Despite the boost from lower oil prices, the global economy is unlikely to grow as much as it was projected three months ago as the crisis-related negatives continue, the International Monetary Fund has said in its latest World Economic Outlook (WEO).

The IMF now projects global growth at 3.5% for 2015, revised down from 3.8% in October. It is expected to grow to 3.7% in 2016, that too 0.3 percentage point down from the last WEO.

"Even with the sharp oil price decline — a net positive for global growth — world economic outlook is still subdued, weighed down by underlying weakness elsewhere," the IMF said.

"New factors supporting growth — lower oil prices, but also depreciation of euro and yen — are more than offset by persistent negative forces, including the lingering legacies of the crisis and lower potential growth in many countries," said Olivier Blanchard, IMF Director of Research.

The Fund said downside risks to recovery are more for oil exporting as well as dollar-linked economies and less for oil importing as well as euro or yen-linked ones.

"It means good news for oil importers, bad news for oil exporters. Good news for commodity importers, bad news for exporters. Continuing struggles for the countries which show scars of the crisis, and not so for others. Good news for countries more linked to the euro and the yen, bad news for those more linked to the dollar," Blanchard said.

Advanced vs emerging

The IMF said it now sees higher growth in the developed world in 2015 than it was projected in October driven by US and Spanish growth rates, which have been revised by 0.5 and 0.3 percentage points respectively.

The new estimate for the advanced economies is now at 2.4% from 2.3% in October. For 2016, the rate is seen steady at 2.4%, unchanged from the last WEO as a 0.3 percentage point upward revision in the US growth forecast has offset the impact of downside revisions elsewhere.

At the same time, the projections for emerging market economies have been slashed by 0.6 percentage points to 4.3% for 2015 and by 0.5 percentage points to 4.7% for 2016.
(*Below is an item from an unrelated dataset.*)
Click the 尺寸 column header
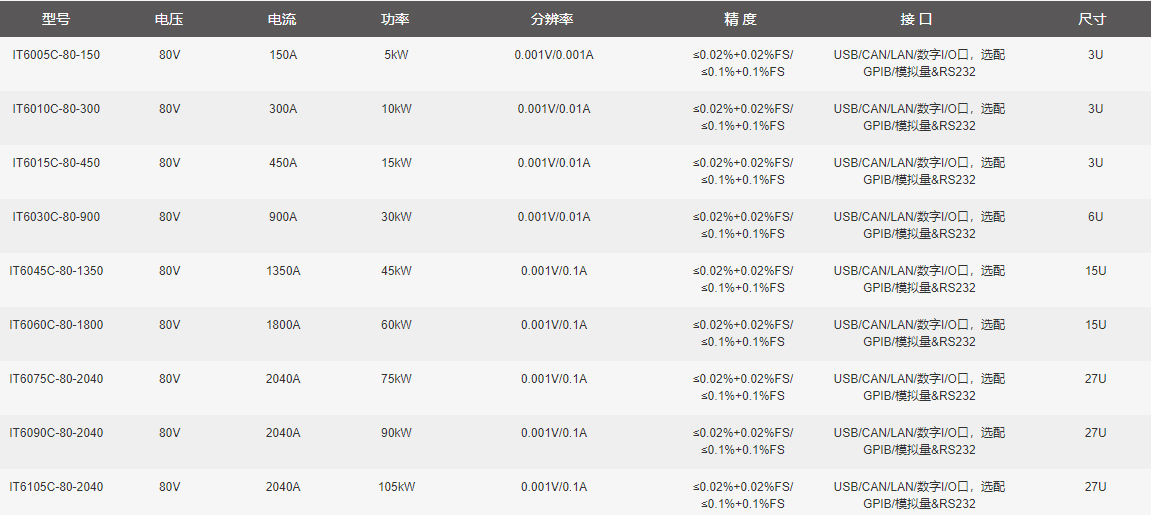 [1092, 20]
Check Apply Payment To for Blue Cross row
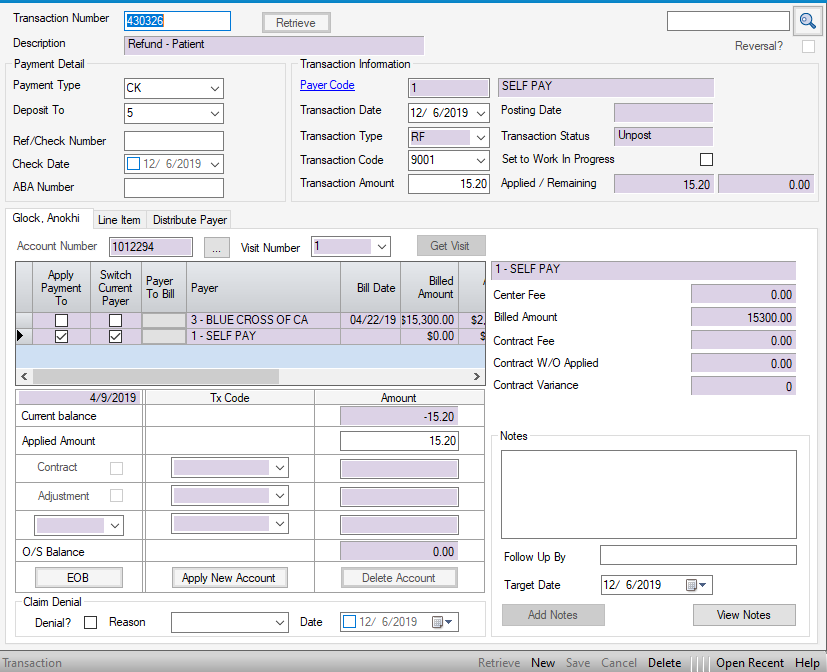Viewport: 827px width, 672px height. pos(61,320)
In the emerging world, the reduction was the highest for Russia, growth forecast of which has been cut by 3.5 percentage points to -3% for 2015 and by 2.5 points to -1% for 2016. For the entire Commonwealth of Independent States, the projections have been lowered by 2.9 and 1.7 percentage points to -1.4% and 0.8% growth rates.

China's 2015 growth projection has been cut by 0.3 percentage points to 6.8% and the 2016 projection has been lowered by 0.5 percentage points to 6.3%.

Policy priorities

The IMF said weaker global growth forecasts underscore the need to raise actual and potential growth in most economies.

"This means a decisive push for structural reforms in all countries, even as macroeconomic policy priorities differ," the WEO said.

The IMF said in most advanced economies, lower oil prices will boost demand and lower inflation, but it may also contribute to a further decline in inflation expectations, increasing the risk of deflation.

"Monetary policy must then stay accommodative to prevent real interest rates from rising, including through other means if policy rates cannot be reduced further. In some economies, there is a strong case for increasing infrastructure investment."

Lower oil prices can alleviate inflationary pressure and external vulnerabilities for many emerging economies, giving room to central banks to delay raising policy interest rates, the IMF said.